(Records contained in a dataset)
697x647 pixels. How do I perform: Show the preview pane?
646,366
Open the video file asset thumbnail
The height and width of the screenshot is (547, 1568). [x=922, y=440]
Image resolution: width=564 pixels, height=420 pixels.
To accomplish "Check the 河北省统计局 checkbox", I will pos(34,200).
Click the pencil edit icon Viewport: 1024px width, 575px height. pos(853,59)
==
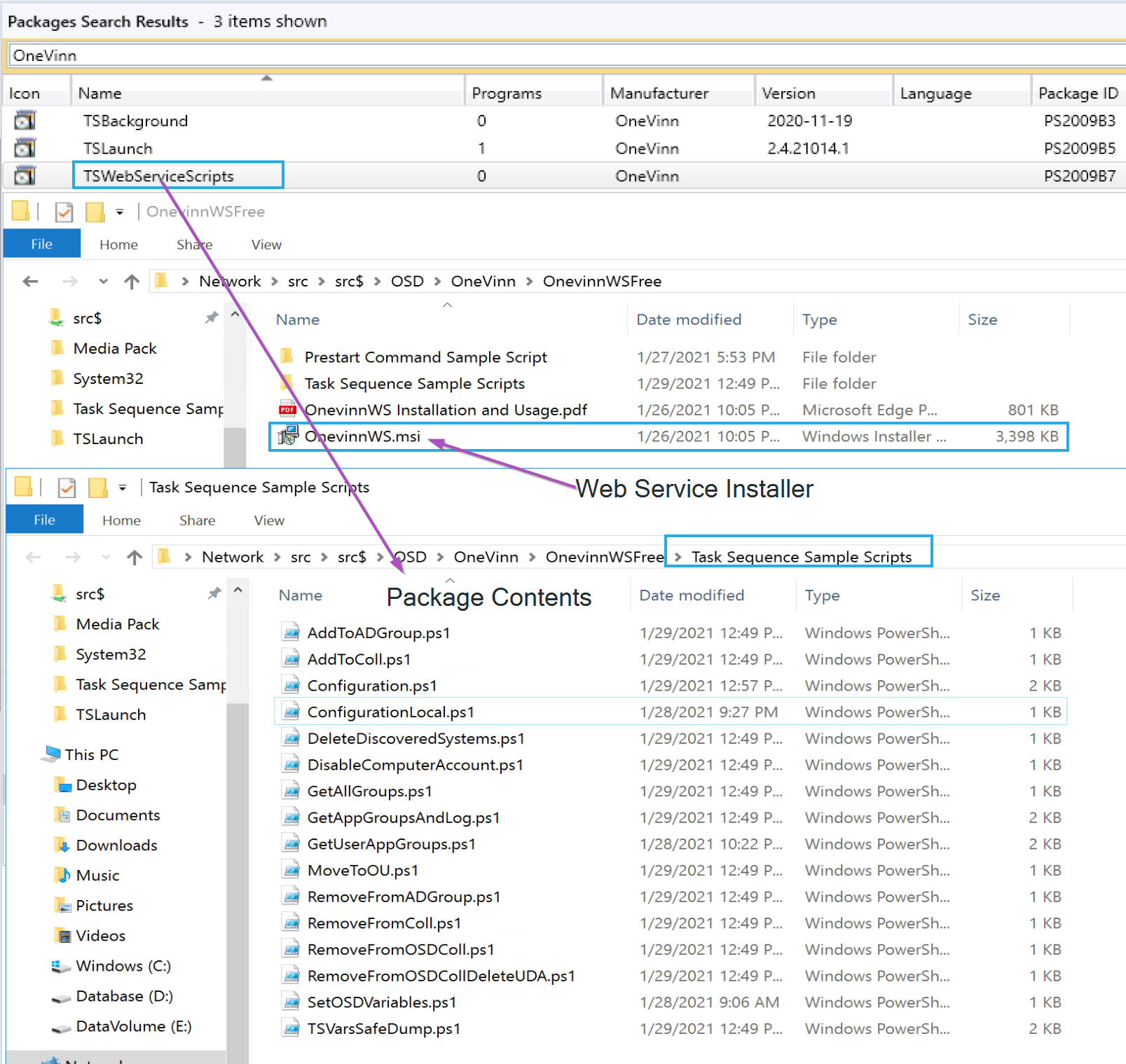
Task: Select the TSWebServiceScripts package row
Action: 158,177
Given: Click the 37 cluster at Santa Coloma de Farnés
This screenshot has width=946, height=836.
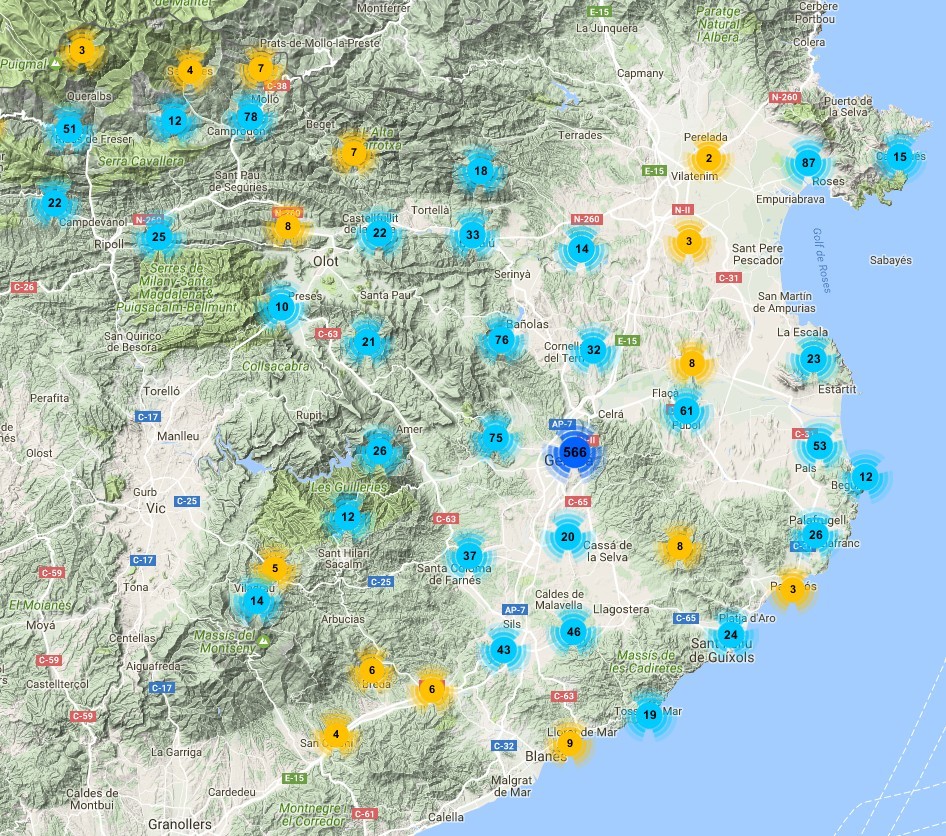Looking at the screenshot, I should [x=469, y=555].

◆ **WHAT YOU NEED TO DO**
Please transcribe exactly the lines above from the line that has "Open the video file asset thumbnail" up to and including the line that has "Click the pencil"; no other line belongs in the answer.

◆ **SOLVED EXERCISE**
Open the video file asset thumbnail
The height and width of the screenshot is (547, 1568). [x=922, y=440]
Image resolution: width=564 pixels, height=420 pixels.
To accomplish "Check the 河北省统计局 checkbox", I will pos(34,200).
Click the pencil edit icon Viewport: 1024px width, 575px height. pos(853,59)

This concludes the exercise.